> _TESTO DEL DOCUMENTO_:
◆ ◆ ◆ ◆ ◆

Un grande umanista era inevitabile incontrasse lungo il cammino il disincanto e il dolore di Giacomo Leopardi, ma Gigante non fece in tempo a pubblicare i suoi “dialoghi” col poeta di Recanati. Ci pensò il quarto figlio Claudio a compiere la volontà del padre: “Leopardi e l’antico” (editore Il Mulino).

Lo conobbi alla fine del ‘900, il suo crepuscolo. Mi accolse nella sua casa biblioteca e nelle sue grazie, miracolo dell’empatia. Il dito alzato, il passo introverso e il dono della parola, Marcello Gigante era cosi immerso nel mondo antico che quando saliva in cattedra, con voce sicura e senza mai darsi arie, poteva raccontare e raccontare per ore.

Dentro il guscio c’era un uomo timido e buono, a suo agio con Epicuro, il filosofo greco che citava spesso nelle riflessioni sulla vita.”Vedi Ferruccio la morte non esiste, perché finché ci siamo noi non c’è lei e quando c’è lei non ci siamo più noi”. Credo fu l’ultima cosa che ascoltai da lui prima del 23 novembre 2001, giorno in cui morì a 78 anni.

◆ ◆ ◆ ◆ ◆

> _COSA FARE_: Dal testo su Marcello Gigante riportato qui sopra, restituisci senza modifiche il tratto che va da "Un grande umanista" fino a "raccontare per ore.".

◆ ◆ ◆ ◆ ◆

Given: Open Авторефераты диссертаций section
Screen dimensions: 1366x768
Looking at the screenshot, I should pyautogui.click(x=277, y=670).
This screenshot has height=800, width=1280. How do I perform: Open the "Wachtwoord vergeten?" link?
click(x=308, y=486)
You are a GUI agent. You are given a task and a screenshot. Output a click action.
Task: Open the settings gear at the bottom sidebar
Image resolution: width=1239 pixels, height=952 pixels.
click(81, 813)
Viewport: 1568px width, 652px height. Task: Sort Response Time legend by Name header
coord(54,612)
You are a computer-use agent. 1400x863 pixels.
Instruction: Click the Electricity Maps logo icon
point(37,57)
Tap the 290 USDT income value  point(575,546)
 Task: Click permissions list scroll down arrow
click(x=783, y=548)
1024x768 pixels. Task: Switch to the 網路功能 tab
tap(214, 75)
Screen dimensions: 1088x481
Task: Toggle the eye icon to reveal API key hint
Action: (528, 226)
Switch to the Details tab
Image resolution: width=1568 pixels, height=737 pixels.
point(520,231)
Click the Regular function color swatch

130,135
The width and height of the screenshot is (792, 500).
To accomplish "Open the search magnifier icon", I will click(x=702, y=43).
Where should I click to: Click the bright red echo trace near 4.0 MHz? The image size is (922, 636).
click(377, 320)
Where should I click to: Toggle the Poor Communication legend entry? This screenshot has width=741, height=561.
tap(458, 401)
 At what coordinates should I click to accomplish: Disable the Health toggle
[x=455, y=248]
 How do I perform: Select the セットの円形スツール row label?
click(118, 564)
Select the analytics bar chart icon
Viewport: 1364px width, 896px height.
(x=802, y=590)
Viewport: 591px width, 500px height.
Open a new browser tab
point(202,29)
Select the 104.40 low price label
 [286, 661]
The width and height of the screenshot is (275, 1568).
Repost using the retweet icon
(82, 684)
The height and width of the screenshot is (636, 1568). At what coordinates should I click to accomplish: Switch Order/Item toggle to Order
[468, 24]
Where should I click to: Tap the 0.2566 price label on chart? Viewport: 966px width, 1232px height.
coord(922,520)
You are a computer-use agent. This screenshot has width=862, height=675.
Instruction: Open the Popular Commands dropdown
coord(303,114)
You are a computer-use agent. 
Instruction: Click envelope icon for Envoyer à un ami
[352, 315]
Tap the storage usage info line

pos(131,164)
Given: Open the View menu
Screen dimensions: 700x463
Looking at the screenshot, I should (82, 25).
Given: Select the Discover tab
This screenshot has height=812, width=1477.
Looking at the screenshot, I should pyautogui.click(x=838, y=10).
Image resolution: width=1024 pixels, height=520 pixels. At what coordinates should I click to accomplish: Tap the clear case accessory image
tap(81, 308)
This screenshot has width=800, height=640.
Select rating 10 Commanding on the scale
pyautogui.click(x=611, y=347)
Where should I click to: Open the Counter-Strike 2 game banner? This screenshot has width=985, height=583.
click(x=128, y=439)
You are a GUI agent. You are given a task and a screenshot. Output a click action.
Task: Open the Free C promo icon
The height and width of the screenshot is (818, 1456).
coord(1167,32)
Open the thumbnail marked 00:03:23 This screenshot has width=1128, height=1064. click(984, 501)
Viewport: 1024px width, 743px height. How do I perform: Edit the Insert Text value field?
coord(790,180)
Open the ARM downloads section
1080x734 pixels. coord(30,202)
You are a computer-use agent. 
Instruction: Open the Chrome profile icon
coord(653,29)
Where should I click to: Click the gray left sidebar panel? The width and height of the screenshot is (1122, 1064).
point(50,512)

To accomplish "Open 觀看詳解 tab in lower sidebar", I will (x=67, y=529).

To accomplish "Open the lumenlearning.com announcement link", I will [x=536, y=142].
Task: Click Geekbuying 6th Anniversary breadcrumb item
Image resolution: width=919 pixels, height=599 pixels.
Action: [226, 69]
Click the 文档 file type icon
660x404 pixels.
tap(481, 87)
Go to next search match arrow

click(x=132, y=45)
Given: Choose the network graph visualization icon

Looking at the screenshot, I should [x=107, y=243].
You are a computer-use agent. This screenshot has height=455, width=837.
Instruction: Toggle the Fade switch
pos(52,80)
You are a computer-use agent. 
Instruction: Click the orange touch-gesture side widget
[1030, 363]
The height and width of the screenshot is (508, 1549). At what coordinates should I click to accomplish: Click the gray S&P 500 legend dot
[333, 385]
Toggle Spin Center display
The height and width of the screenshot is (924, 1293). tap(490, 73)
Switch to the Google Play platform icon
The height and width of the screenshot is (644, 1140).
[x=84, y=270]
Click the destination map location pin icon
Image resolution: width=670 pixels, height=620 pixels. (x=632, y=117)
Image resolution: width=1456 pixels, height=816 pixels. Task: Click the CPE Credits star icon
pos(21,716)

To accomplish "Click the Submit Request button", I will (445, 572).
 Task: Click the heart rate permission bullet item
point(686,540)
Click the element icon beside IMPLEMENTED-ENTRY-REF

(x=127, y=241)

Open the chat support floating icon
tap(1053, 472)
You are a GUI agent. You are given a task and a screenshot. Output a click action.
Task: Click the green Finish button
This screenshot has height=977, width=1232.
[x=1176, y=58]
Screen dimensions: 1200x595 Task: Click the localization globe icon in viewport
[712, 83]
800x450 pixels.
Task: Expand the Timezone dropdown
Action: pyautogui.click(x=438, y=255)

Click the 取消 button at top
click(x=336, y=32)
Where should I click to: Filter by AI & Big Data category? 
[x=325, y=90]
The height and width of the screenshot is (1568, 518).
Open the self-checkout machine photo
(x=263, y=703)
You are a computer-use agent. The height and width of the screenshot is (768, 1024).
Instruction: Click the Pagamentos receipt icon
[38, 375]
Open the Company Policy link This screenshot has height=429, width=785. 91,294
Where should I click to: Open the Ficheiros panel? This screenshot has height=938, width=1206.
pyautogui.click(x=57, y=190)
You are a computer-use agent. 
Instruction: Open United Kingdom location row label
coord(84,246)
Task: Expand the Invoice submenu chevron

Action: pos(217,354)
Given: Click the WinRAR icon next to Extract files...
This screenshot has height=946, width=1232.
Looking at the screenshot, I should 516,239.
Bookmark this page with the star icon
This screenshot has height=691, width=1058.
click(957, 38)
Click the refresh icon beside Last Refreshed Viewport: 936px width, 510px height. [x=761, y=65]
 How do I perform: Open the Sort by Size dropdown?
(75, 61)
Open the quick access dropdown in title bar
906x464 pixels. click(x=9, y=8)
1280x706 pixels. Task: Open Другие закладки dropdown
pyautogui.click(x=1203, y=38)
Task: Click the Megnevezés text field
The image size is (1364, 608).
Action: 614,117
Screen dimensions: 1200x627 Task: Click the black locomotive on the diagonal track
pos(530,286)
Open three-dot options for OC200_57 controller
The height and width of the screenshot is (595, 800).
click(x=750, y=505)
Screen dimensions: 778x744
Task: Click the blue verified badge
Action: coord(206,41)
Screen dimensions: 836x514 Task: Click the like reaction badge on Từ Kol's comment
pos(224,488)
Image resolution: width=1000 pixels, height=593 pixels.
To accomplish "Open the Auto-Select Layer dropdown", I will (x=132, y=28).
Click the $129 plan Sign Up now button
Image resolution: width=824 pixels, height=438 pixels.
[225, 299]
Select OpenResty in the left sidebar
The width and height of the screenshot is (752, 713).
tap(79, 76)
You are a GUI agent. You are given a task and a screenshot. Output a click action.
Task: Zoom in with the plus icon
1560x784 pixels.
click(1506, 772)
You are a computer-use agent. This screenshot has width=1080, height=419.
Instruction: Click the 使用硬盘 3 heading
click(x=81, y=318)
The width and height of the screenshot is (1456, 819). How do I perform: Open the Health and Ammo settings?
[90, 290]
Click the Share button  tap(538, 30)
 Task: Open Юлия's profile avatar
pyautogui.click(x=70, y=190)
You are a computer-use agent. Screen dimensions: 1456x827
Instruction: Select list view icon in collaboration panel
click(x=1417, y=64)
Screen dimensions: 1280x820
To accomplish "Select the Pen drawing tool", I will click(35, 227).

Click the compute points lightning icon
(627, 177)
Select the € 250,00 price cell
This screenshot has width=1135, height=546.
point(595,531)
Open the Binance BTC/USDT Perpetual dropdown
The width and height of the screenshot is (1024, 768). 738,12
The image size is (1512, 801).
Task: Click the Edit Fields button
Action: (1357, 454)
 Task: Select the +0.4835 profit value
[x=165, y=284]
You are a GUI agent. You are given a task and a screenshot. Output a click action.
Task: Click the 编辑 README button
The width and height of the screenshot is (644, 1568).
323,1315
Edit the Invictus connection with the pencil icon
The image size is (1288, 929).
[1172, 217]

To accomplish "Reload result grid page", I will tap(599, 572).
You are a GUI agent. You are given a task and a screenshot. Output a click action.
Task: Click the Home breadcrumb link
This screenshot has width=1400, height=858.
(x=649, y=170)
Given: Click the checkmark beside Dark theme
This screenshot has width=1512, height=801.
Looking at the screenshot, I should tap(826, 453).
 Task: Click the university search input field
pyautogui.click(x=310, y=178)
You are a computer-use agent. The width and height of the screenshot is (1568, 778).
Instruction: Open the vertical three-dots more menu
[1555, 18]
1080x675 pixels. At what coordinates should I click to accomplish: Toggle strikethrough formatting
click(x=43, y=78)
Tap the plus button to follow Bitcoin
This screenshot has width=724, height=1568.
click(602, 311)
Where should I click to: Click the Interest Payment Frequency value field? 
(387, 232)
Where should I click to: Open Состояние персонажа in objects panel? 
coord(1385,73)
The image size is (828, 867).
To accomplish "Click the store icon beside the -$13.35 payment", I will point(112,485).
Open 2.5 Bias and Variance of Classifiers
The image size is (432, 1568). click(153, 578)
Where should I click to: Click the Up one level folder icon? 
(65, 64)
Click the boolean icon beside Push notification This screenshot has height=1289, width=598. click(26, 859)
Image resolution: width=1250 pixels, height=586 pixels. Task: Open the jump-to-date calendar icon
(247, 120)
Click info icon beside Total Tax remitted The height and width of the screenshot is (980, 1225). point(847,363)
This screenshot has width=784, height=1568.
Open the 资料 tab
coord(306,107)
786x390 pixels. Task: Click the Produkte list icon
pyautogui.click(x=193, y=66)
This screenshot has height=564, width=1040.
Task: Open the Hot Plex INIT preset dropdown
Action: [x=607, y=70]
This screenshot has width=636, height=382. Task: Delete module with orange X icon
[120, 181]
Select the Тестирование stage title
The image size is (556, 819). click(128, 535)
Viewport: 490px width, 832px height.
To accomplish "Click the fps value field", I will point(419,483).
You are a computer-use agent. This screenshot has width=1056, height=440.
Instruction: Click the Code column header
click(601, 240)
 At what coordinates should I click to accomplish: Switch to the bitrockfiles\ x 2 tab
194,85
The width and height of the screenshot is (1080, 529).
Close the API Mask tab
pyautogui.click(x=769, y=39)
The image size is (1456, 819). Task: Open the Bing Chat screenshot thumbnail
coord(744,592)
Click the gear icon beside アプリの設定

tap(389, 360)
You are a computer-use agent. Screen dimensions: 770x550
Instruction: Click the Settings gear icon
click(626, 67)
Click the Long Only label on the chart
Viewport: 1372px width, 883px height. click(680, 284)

◆ ◆ ◆ ◆ ◆

> _SOLUZIONE_:
Un grande umanista era inevitabile incontrasse lungo il cammino il disincanto e il dolore di Giacomo Leopardi, ma Gigante non fece in tempo a pubblicare i suoi “dialoghi” col poeta di Recanati. Ci pensò il quarto figlio Claudio a compiere la volontà del padre: “Leopardi e l’antico” (editore Il Mulino).

Lo conobbi alla fine del ‘900, il suo crepuscolo. Mi accolse nella sua casa biblioteca e nelle sue grazie, miracolo dell’empatia. Il dito alzato, il passo introverso e il dono della parola, Marcello Gigante era cosi immerso nel mondo antico che quando saliva in cattedra, con voce sicura e senza mai darsi arie, poteva raccontare e raccontare per ore.